Buckley, Timothy (1862–1945), tailor and storyteller, was born 23 December 1862 in Lounihan, Kilgarvan, Co. Kerry, seventh among thirteen children of Pádraig Buckley, farmer; his mother was one of the Healys Seamhrach of east Kerry. He attended Kilgarvan primary school, and at the age of nine suffered a form of infantile paralysis that permanently afflicted his lower right leg, leaving him dependent on a crutch. He began to train as a tailor in 1875, serving a five-year apprenticeship in Kenmare, Co. Kerry, before moving to Cork city, where he remained for the next fourteen years. He also spent time in Scotland, Dublin, Mallow, Co. Cork, and Achill, Co. Mayo, before returning to Cork, where in 1903 he married Anastasia (‘Ansty’) McCarthy. They settled in Gougane Barra, Co. Cork, and had two sons.
Buckley was a renowned storyteller, with a particular interest and expertise in Irish language and folklore. Visitors to his cottage included Frank O'Connor (qv) – who described him as ‘a rural Dr Johnson’ – and Sean O'Faolain (qv). Another friend, Eric Cross (qv), immortalised the Buckleys in a book entitled The Tailor and Ansty (1942), which recorded the tailor's philosophy and anecdotes, as well as his lively banter with Ansty and guests in their home. The earthy tone of the book and its frank handling of sexuality provoked political and clerical censure, and the work was banned for alleged indecency. Sir John Keane (qv) tabled a senate motion opposing this prohibition, and a four-day debate ensued with Professor William Magennis (qv) as his antagonist. Subjected to rigorous state and clerical scrutiny – sections of the text quoted in the senate were struck from the official record, and a deputation of priests coerced Buckley into burning his own copy – the tailor nevertheless remained sanguine about the censorship (which was upheld until the 1960s), though it deeply distressed Ansty.
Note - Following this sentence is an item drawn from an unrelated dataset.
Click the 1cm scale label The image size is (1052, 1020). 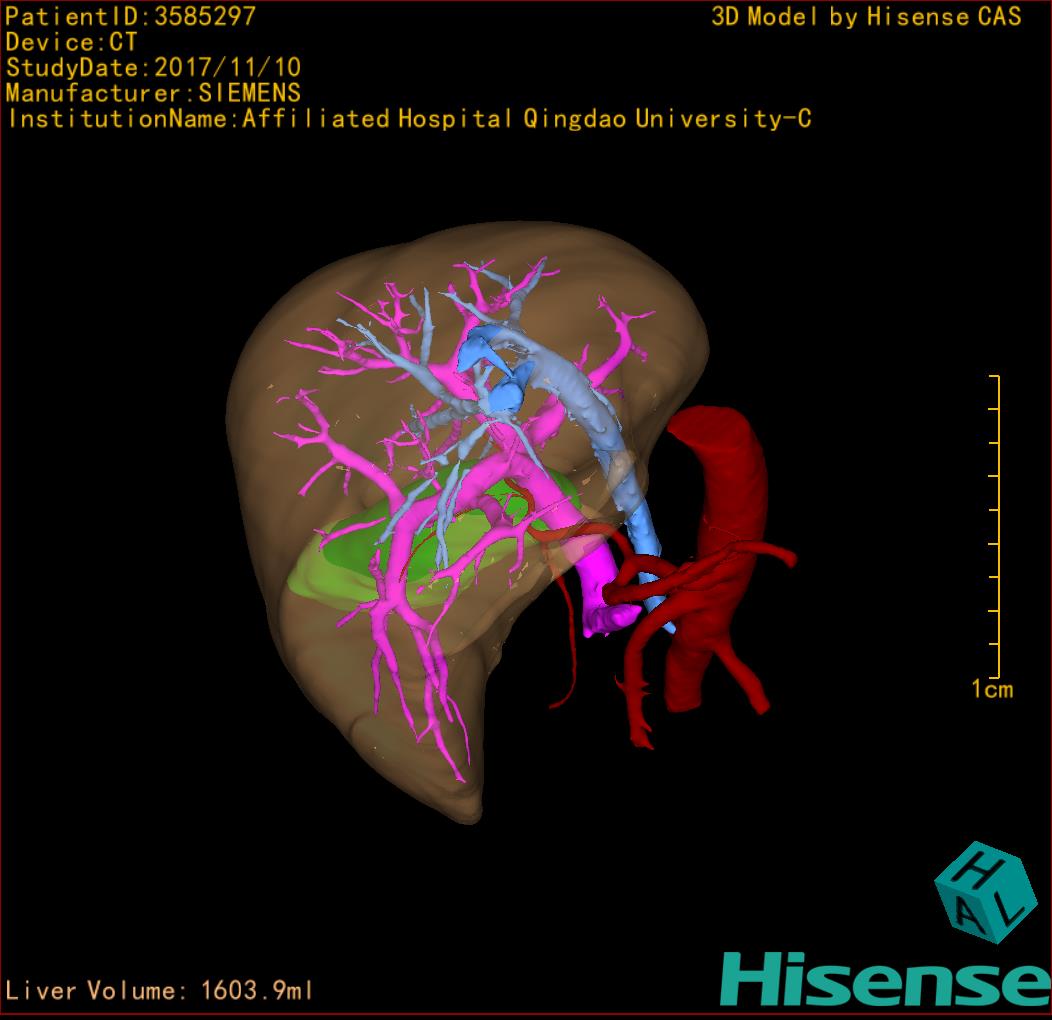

From July to October 1942 Buckley was visited by Seán Ó Cróinín (1915–65) of the Irish Folklore Commission. His record of the tailor's folktales, charms, and anecdotes was later published by Aindrias Ó Muimhneacháin (qv) as Seanchas an Táilliúra (1978), which presents a rather different picture of Buckley from that painted by Cross. Several of Buckley's habitual expressions remain well known, notably glac bog an saol agus glacfaidh an saol bog tú (take life easy and life will take it easy with you). He died 21 April 1945, and is buried with Ansty in Gougane Barra. Their headstone was designed by Seamus Murphy (qv). Buckley's death is the subject of O'Faolain's story ‘The silence of the valley’ (1947). The tailor and Ansty was successfully adapted by P. J. O'Connor for both stage and screen.